§ **PROBLEM TO WORK ON**: The lines from the one containing "Screen dimensions: 772x469" through the last one in the data: please copy those exactly, and only those, without the pictures.

§ **SUPPLIED INFORMATION**:
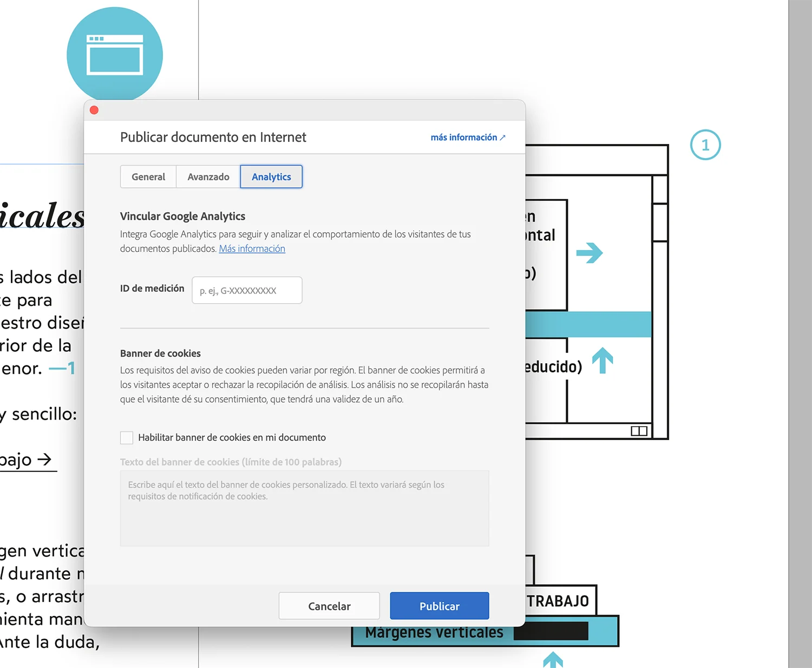Click the external link arrow beside 'más información'

502,137
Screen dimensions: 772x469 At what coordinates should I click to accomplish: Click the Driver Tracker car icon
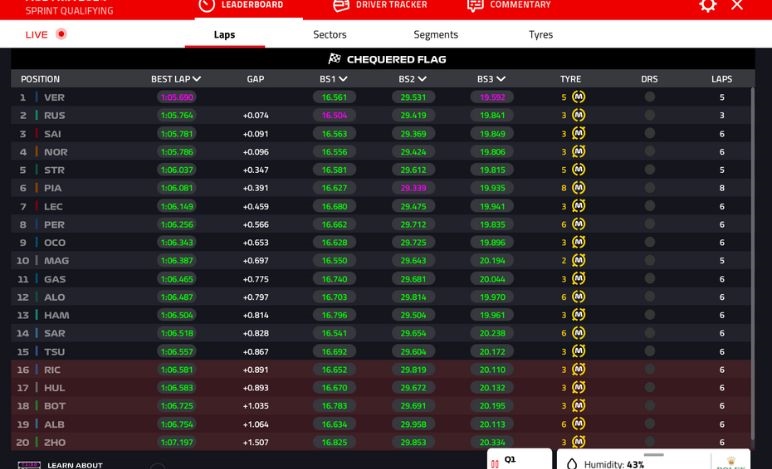click(341, 5)
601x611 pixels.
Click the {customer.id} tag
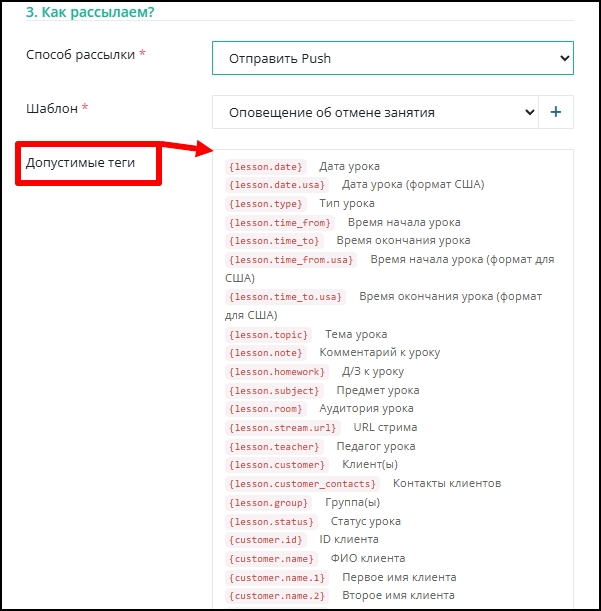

§ **TASK RESULT**:
Screen dimensions: 772x469 At what coordinates should I click to accomplish: Click the Driver Tracker car icon
click(341, 5)
601x611 pixels.
Click the {customer.id} tag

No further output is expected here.